The FOMC meeting next week is anticipated to end with a rate hike. Indeed, this is for all intents and purposes already a done deal. The employment report won’t change it. But the employment report could either add or subtract to FOMC concerns that the pace of activity remains sufficient to push the economy toward overheating sooner than later. The consensus forecast reasonably expects an outcome that leans toward the former, with job gains well above that necessary to hold the unemployment rate constant. That outcome would leave the Fed committed to their inflation forecast and hence inclined to maintain their projected policy path.
The consensus forecast expects a nonfarm payroll gain of 190k in a range of 153k to 250k.
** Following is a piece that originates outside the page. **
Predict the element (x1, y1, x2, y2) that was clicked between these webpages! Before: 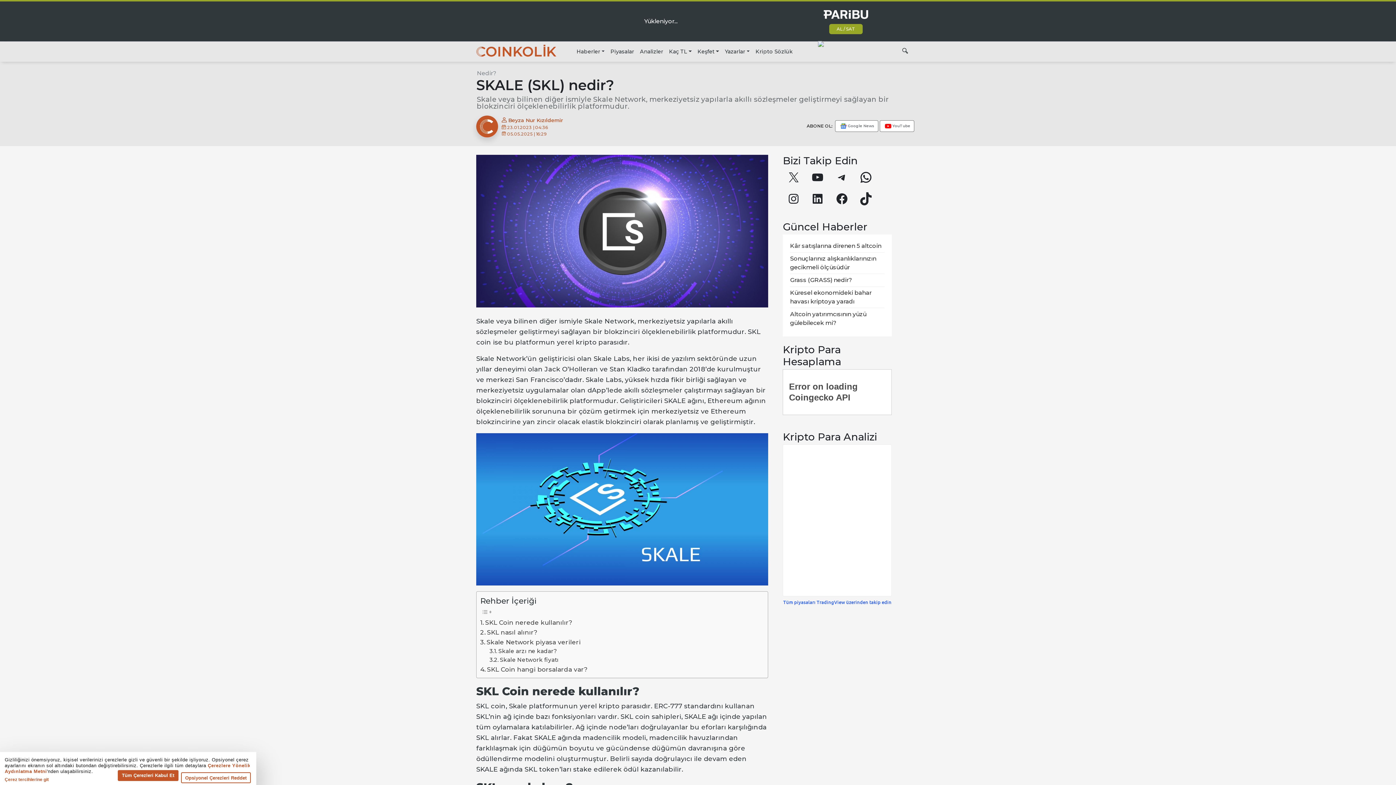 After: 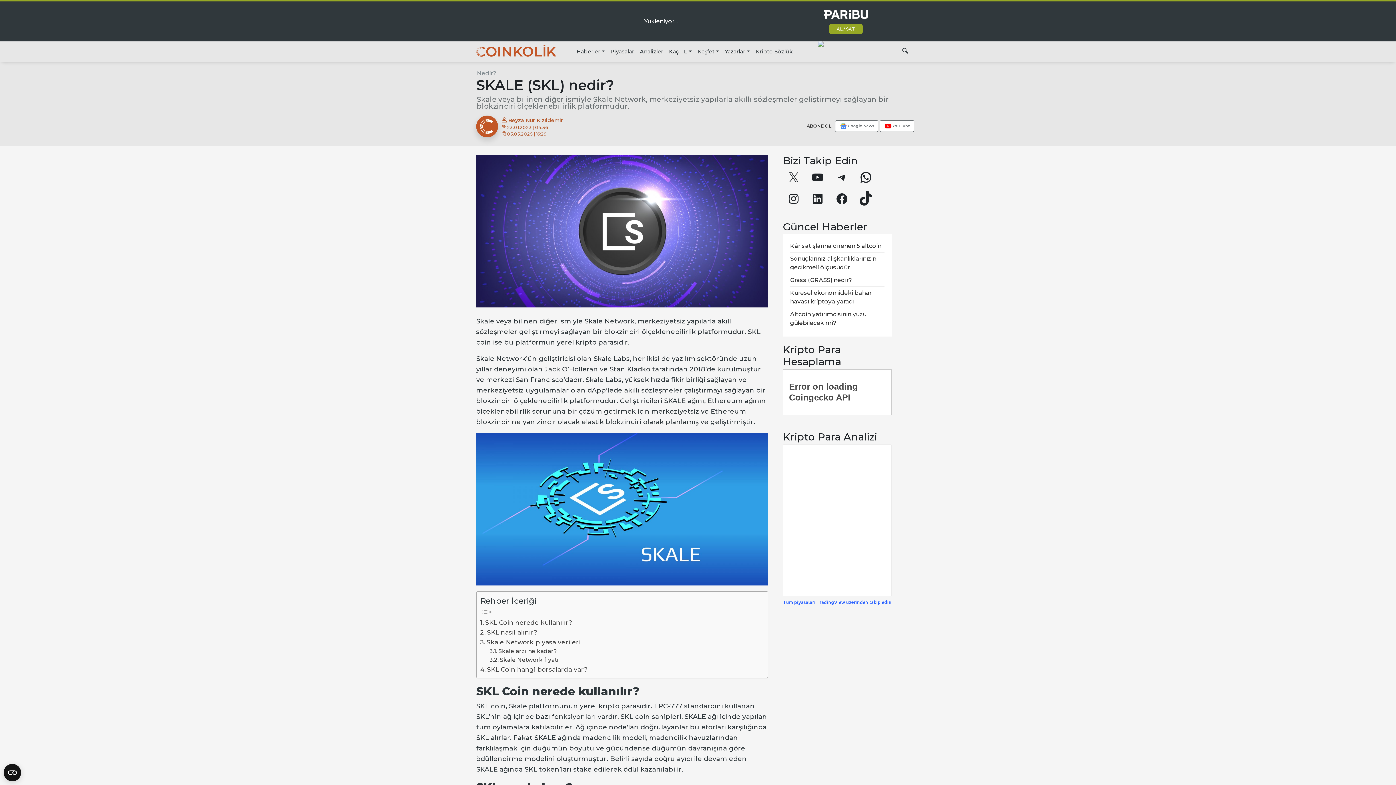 Action: label: TikTok bbox: (857, 189, 875, 207)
This strikes me as a reasonable expectation consistent with my forecast: Market participants anticipate the unemployment rate holds constant at 4.1%, with a range of 4.0-4.3%. To be sure, a decline in the unemployment rate would deepen overheating concerns on Constitution Ave. But I would not expect those concerns to ease much if unemployment stayed constant or even rose given the pace of job growth. Given the Fed’s view of labor force growth, they will expect that a payroll gain near the consensus indicates continued downward pressure on unemployment: Until job growth slows to something close to 100k a month, the Fed will anticipate further unemployment declines. Hence why it would be much easier for policymakers to use the weak inflation numbers as reason to pause if job growth looked to be trending much lower on a sustainable basis. But if anything the opposite is true – the economy appears to have some considerable momentum behind it and is likely to rack up a third consecutive quarter of 3+% growth as the year ends. This suggests continued demand for labor.
A pickup in wage growth would heighten the Fed's confidence that the economy is indeed operating at full employment. Wall Street expects wage growth of 0.3% for the month, in a range of 0.1-0.4%. This translates into a range of 2.5-2.8% compared to a year ago, putting it potentially at the higher end of recent trends:
Obviously, the Fed would like to see something on the higher end to help confirm their estimates of full employment. But even if they don’t get higher wages, they will anticipate wages gains will eventually accelerate as long as unemployment is poised to remain on a downward trend.
Bottom Line: The Fed would have an easier time paying attention to the weak inflation numbers if the economy has not been operating near their estimates of full employment and clearly growing at a pace that will soon surpass those estimates. Consequently, a report near consensus expectations will tend to strengthen their resolve regarding further rate hikes. A report that falls short of consensus, however, would likely be deemed as noise given the generally solid path of economic activity this year.